- **Work order**
Wherever the string "checkbox" appears in the records, return the line that holds it.

Task inputs START

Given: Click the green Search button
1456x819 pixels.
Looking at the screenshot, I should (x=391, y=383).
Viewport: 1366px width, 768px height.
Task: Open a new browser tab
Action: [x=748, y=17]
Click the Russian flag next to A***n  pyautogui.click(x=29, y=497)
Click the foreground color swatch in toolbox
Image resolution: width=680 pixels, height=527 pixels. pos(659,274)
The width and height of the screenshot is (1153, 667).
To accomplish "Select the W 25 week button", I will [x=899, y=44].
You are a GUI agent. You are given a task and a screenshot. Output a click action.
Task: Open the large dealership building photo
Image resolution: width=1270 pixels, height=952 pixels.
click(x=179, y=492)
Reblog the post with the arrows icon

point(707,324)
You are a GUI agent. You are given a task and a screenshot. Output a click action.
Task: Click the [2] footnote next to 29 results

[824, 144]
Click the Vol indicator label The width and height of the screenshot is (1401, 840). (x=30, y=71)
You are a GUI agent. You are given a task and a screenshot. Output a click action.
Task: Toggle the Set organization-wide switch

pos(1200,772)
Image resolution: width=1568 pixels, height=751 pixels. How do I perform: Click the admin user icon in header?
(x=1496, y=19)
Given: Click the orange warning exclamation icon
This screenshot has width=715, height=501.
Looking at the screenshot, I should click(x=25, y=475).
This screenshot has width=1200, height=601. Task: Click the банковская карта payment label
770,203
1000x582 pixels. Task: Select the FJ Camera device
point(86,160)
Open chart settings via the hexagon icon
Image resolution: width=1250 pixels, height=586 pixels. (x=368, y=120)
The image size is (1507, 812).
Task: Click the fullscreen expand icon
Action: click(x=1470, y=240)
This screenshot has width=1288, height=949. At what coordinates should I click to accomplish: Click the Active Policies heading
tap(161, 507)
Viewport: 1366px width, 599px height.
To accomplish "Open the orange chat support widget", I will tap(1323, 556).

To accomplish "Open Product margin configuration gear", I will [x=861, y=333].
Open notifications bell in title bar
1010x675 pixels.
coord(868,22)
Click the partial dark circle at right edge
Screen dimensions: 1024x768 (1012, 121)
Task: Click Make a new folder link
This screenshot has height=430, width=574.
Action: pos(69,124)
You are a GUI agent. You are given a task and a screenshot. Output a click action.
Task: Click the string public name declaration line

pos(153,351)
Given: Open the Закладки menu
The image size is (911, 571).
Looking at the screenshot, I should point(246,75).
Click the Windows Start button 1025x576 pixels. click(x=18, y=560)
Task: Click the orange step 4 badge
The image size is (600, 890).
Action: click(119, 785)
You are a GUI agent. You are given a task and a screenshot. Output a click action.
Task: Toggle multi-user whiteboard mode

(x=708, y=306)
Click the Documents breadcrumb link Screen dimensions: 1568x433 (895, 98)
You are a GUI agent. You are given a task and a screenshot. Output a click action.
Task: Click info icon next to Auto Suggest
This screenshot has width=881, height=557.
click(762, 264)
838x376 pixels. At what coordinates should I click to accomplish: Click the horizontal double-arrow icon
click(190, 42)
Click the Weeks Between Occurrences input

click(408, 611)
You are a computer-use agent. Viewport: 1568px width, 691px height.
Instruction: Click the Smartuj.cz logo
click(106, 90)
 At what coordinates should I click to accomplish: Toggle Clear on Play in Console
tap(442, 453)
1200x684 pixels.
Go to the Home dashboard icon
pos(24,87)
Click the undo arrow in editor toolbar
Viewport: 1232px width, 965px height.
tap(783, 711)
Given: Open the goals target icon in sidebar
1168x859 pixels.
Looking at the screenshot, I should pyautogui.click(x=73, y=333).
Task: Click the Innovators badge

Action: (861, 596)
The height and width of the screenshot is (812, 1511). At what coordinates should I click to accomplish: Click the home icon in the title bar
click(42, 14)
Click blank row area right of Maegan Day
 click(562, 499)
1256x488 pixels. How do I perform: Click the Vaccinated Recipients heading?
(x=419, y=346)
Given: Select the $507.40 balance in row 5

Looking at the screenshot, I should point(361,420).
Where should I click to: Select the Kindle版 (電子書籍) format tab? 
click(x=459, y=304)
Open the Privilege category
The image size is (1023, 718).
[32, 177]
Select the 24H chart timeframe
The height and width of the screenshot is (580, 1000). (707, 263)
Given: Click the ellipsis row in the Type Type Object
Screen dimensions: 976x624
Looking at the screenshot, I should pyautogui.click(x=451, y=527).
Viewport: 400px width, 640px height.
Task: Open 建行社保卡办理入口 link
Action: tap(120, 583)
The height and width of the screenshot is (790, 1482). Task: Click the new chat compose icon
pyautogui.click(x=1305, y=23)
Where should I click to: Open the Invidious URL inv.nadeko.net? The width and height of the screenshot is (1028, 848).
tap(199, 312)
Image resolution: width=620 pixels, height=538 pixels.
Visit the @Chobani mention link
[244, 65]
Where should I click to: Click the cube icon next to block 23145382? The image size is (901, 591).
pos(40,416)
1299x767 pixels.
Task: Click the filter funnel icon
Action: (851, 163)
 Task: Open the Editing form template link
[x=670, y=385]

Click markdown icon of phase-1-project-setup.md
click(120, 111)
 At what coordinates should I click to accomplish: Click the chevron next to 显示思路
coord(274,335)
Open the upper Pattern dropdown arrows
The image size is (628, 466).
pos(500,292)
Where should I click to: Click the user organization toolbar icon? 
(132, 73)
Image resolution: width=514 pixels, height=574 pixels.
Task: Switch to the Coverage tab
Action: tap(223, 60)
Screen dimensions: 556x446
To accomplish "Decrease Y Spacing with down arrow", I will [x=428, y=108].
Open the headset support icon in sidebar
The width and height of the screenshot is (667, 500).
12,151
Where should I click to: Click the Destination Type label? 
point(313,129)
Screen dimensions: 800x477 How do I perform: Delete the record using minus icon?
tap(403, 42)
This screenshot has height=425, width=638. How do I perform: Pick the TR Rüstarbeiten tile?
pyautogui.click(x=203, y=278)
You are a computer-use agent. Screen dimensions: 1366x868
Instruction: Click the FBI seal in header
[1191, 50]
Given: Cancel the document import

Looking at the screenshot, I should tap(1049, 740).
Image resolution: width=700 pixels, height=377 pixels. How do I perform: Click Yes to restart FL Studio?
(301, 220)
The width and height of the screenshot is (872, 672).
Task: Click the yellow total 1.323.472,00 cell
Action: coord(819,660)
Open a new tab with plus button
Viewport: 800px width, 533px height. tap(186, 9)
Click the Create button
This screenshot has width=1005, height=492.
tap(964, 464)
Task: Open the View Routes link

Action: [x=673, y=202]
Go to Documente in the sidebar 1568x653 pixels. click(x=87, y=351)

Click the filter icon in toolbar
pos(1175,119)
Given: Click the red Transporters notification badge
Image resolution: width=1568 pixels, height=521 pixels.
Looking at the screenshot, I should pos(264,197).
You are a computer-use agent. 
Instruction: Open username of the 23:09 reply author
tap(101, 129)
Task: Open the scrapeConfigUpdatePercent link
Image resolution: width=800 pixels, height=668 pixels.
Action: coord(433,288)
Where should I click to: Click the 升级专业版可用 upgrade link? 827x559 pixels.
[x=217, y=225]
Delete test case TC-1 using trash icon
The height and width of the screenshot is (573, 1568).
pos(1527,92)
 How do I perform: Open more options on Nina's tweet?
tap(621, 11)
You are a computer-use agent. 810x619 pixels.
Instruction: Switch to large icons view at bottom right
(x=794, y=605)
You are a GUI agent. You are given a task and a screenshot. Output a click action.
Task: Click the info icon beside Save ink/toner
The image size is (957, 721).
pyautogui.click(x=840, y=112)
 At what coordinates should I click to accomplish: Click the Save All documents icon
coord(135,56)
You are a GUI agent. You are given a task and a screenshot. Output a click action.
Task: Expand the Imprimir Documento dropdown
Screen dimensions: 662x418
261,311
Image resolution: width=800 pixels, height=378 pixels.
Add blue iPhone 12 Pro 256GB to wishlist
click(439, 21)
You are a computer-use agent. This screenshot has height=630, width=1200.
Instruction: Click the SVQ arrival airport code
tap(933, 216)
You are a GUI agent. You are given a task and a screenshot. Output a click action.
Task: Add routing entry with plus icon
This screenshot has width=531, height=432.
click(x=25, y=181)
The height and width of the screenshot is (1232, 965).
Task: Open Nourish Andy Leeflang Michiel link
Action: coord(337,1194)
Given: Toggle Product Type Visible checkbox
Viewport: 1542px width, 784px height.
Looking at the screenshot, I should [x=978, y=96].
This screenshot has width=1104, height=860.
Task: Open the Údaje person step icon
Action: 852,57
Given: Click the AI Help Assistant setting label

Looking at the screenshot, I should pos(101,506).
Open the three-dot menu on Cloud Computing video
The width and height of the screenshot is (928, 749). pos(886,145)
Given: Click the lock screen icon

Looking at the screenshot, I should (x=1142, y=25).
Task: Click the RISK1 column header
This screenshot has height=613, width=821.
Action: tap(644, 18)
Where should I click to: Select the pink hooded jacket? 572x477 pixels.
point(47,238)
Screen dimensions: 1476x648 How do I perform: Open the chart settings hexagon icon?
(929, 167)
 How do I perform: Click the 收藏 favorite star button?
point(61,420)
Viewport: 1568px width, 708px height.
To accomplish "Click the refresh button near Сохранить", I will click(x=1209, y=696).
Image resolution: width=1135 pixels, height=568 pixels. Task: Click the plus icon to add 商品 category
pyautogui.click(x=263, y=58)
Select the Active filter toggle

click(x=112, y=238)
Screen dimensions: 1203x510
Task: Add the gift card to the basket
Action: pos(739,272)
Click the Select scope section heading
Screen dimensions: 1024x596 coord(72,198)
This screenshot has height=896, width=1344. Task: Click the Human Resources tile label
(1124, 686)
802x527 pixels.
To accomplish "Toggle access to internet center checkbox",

Task inputs END

- **Problem solution**
Given: Toggle Product Type Visible checkbox
To accomplish "Toggle access to internet center checkbox",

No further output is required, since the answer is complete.